TC50 People's Choice Winner YourVersion Comes To The iPhone

Last September, YourVersion took the stage at TechCrunch50 as the DemoPit People’s Choice winner, after receiving the most votes from conference attendees. The startup’s goal is fairly simple: to help you find content that you’re interested in, in real time. And now it’s bringing its application to the iPhone. You can download the free app here.

The app is pretty straightforward. First, you enter some topics that you’re interested in. Every time you launch the app, you’ll be presented with a list of these topics. Clicking on one will bring you to a list of recent blog posts, tweets, and other content that contains those topic keywords. You can also filter through this content by source, allowing you to see only content from Twitter, news sites, and so on. If you’ve already set up an account on the YourVersion website, you can sync that with the app (any items you bookmark or share from the app will be reflected on the site as well).

Of course, there are plenty of other applications out there that let you search for news stories by keyword. YourVersion tries to go a step further than basic keyword matching by adding some intelligence to its story recommendations. In the current version, the app will track all of its users’ attention data, which includes the stories they’ve click on, shared, given thumbs up/down to, and a handful of other metrics. YourVersion then uses this data to generate a weekly Email digest, which includes the week’s top stories from each of your YourVersion topics (it will omit any stories that you’ve already read).

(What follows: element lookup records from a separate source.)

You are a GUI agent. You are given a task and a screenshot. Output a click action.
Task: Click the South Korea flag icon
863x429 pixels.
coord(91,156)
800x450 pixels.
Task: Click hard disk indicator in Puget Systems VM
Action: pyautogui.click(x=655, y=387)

This is only the first step, though. In the next month or so, the site plans to roll out a feature to both its website and the iPhone application that will use this attention data to enhance the “Discover page” (the section of the app that presents you with recent stories), so that you don’t have to wait til the end of the week to get smarter recommendations.

YourVersion still has a lot of work to do — in its current form, there isn’t much to differentiate it from the countless feed readers and news apps already out there.  The app needs to implement more robust algorithms that can provide story recommendations that are both more timely and accurate than its competitors’.